The core idea is to estimate:

P(is_top_3 = 1 | observed covariates)

This probability is called the propensity score. If two rows have similar propensity scores but one was top-3 and the other was lower-ranked, they are more comparable than arbitrary treated/control rows.

IPW then gives more weight to observations that were unlikely to receive the treatment they actually received. This tries to create a pseudo-population where observed covariates are more balanced between top-3 and lower-ranked items.

Notebook Setup

This cell imports the libraries needed for propensity modeling and IPW. pandas and numpy handle the data, matplotlib and seaborn make diagnostic plots, and scikit-learn provides preprocessing, train/test splitting, metrics, and logistic regression for the propensity model.

from pathlib import Path

import matplotlib.pyplot as plt
import numpy as np
import pandas as pd
import seaborn as sns
from sklearn.compose import ColumnTransformer
from sklearn.impute import SimpleImputer
from sklearn.linear_model import LogisticRegression
from sklearn.metrics import average_precision_score, brier_score_loss, roc_auc_score
from sklearn.model_selection import train_test_split
from sklearn.pipeline import Pipeline
from sklearn.preprocessing import OneHotEncoder, StandardScaler

sns.set_theme(style="whitegrid")
pd.set_option("display.max_columns", 100)
pd.set_option("display.float_format", "{:.4f}".format)

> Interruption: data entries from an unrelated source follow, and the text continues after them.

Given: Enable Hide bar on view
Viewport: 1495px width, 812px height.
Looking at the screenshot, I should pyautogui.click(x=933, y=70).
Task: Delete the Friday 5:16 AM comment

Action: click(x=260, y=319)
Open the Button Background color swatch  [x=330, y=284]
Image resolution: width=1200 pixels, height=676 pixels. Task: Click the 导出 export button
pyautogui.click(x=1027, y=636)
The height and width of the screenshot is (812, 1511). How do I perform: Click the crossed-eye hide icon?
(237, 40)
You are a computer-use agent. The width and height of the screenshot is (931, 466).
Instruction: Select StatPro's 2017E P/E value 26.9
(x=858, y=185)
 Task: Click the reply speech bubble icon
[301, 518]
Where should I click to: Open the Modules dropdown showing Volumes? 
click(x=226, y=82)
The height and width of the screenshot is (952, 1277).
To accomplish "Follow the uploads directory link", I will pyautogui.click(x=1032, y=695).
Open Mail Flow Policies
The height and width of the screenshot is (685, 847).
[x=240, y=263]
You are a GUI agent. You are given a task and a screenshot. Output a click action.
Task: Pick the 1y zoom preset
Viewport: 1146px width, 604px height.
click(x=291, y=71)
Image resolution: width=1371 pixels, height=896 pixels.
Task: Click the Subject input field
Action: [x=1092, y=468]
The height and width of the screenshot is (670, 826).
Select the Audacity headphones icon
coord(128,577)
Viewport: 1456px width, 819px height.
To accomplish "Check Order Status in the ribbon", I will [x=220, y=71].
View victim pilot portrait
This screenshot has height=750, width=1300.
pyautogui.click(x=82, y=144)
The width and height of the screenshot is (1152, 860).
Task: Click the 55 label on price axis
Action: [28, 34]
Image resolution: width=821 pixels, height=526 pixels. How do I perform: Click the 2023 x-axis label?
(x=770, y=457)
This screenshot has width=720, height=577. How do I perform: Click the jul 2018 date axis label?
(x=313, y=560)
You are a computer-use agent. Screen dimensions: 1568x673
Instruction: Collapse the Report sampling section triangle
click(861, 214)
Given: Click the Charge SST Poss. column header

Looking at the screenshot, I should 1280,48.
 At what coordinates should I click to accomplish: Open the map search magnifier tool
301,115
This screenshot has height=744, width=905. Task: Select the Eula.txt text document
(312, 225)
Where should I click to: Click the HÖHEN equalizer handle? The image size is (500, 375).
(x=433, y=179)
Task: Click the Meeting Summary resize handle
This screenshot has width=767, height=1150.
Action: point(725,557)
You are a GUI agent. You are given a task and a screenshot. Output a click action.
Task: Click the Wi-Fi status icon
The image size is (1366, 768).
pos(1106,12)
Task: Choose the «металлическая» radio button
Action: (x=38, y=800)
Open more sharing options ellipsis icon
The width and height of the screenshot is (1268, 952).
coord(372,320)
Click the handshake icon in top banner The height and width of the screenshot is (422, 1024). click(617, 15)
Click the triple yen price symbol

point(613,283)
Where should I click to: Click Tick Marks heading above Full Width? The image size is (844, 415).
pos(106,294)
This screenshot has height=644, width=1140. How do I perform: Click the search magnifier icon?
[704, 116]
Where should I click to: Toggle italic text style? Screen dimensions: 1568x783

This cell prepares the notebook environment for propensity-score overlap and inverse-probability weighting. There is no substantive model result yet; the important outcome is that the imports and display settings are ready so the next cells can focus on the data and causal question.

Load The Processed MIND Table

This cell locates the project root, reads the processed parquet file, and loads it into df. The same path logic lets the notebook run from the repository root or from the notebooks/ directory. The output shape confirms how many displayed-item rows and columns are available.

DATA_RELATIVE_PATH = Path("data/processed/mind_small_impressions_train_sample.parquet")
PROJECT_ROOT = next(
    path
    for path in [Path.cwd(), *Path.cwd().parents]
    if (path / DATA_RELATIVE_PATH).exists()
)

DATA_PATH = PROJECT_ROOT / DATA_RELATIVE_PATH
df = pd.read_parquet(DATA_PATH)

df.shape
(737762, 20)

The loaded table preview and shape confirm that the notebook is using the expected processed dataset. This check anchors the rest of the analysis, because all treatment, outcome, and covariate definitions depend on these columns being present and correctly typed.

Modeling Sample

The processed file has hundreds of thousands of displayed-item rows. That is small enough for analysis, but using a moderate sample keeps the notebook responsive while we are still developing the methodology.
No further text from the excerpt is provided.